Not surprisingly, the vast majority of comment letters received by the SEC have come from financial institutions seeking to weaken eventual regulation. The Securities Industry and Financial Markets Association (SIFMA), a financial industry trade association, has submitted five comment letters thus far.

"The proposed regulations are unworkable, not faithful to Congressional intent, and will have negative consequences for US financial markets and the economy," said Tim Ryan, president and CEO of SIFMA.

"The banks are trying to protect their profit margins," Goldstein said. "The Volcker Rule doesn't say you can't prop trade. It just says you can't prop trade if you're a government-backed stock institution and you want to engage in commercial banking. You're completely at liberty to break yourself up, or spin off your investment banking arm. You just can't do it if you want to enjoy the cash cow of commercial deposits, and therefore the backing of the government. This outcry that the banks are doing, saying that this is going to ruin the economy, is really them admitting that they cannot be profitable without the cash cow of consumer deposits, and that they cannot be profitable without the implicit backing of the government."

Occupy the SEC's letter states, "Certain commentators have opined that the Volcker Rule puts American banks at a global disadvantage.
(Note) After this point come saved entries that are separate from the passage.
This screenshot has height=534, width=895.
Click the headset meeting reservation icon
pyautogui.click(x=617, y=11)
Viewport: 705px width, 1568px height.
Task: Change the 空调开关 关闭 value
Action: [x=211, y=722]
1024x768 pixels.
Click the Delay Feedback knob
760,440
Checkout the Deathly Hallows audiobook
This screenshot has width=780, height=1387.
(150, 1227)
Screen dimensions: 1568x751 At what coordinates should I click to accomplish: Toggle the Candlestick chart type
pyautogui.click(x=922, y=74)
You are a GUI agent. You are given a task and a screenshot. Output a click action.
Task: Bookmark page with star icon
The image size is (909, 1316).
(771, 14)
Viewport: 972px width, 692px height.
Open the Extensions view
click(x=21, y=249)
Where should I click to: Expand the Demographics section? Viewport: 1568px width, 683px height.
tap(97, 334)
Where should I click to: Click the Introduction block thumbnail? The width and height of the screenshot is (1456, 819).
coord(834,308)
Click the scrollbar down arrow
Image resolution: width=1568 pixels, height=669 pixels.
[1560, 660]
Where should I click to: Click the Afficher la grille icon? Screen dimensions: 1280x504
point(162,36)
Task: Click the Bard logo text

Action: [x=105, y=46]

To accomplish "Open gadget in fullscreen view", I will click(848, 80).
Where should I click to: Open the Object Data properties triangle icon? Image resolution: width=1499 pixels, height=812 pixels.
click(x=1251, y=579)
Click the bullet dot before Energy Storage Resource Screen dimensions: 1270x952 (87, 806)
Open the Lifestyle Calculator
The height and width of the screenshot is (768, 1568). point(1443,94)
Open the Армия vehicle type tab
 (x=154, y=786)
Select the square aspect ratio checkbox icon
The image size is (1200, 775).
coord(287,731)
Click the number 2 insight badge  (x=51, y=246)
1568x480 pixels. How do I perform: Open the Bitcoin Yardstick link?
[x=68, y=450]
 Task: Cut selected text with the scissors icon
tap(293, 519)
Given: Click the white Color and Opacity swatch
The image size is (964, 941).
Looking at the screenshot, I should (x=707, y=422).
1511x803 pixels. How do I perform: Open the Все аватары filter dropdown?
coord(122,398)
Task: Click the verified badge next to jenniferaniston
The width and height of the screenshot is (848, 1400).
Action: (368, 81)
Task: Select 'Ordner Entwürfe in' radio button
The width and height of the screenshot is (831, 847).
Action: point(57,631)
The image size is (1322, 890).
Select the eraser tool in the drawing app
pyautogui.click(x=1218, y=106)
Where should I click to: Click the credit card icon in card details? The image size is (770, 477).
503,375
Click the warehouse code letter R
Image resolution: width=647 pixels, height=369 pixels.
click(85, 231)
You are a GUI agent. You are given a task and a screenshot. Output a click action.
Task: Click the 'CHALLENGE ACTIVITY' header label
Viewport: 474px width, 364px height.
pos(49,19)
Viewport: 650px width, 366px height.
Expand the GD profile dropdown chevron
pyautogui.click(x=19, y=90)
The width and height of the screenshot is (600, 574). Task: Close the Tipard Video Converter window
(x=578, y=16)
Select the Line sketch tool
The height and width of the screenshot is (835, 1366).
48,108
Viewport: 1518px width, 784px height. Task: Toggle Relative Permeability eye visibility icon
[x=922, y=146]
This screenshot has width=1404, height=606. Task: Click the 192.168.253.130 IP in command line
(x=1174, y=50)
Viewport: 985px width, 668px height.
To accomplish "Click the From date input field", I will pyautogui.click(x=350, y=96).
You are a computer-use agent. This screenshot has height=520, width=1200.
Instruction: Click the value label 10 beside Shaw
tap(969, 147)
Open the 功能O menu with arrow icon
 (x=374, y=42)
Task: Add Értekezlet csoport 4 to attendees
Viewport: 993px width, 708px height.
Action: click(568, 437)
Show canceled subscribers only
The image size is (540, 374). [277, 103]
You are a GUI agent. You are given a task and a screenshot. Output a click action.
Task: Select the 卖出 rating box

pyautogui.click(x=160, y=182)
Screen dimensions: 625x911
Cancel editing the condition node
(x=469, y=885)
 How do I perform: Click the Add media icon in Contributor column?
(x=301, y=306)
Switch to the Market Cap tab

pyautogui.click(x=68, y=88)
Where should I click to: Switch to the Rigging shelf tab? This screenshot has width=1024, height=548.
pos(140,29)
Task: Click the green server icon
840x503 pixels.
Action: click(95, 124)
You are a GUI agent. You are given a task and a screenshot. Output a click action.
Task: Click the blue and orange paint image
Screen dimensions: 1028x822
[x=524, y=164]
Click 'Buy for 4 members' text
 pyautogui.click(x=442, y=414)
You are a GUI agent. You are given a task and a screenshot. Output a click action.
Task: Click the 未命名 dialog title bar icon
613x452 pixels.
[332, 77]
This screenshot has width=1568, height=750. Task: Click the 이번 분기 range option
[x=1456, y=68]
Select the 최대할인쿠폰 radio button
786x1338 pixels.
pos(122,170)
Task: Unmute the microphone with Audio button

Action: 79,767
However, stable, customer-focused banks actually enjoy a competitive advantage as they are freed from the shackles of risk attendant to proprietary trading activities. This competitive advantage will create a first-mover advantage for American banks that pursue less risky, more productive activities."

In other words, improved sustainability increases both the stability of the global financial system and the opportunity for long-term outperformance. Addressing the Volcker Rule is yet another example of a natural alignment of the goals of sustainable investors with those of grassroots populism exemplified by the Occupy Movement. There remains a month in which sustainable investors can meet their obligation under the United Nation's Principles for Responsible Investment (PRI) to "support regulatory or policy developments that enable implementation of the Principles."

"We can't do this by ourselves," Goldstein said. "We would love every socially responsible investor to write comment letters on financial regulation to put our voices together. There's still time to weigh in."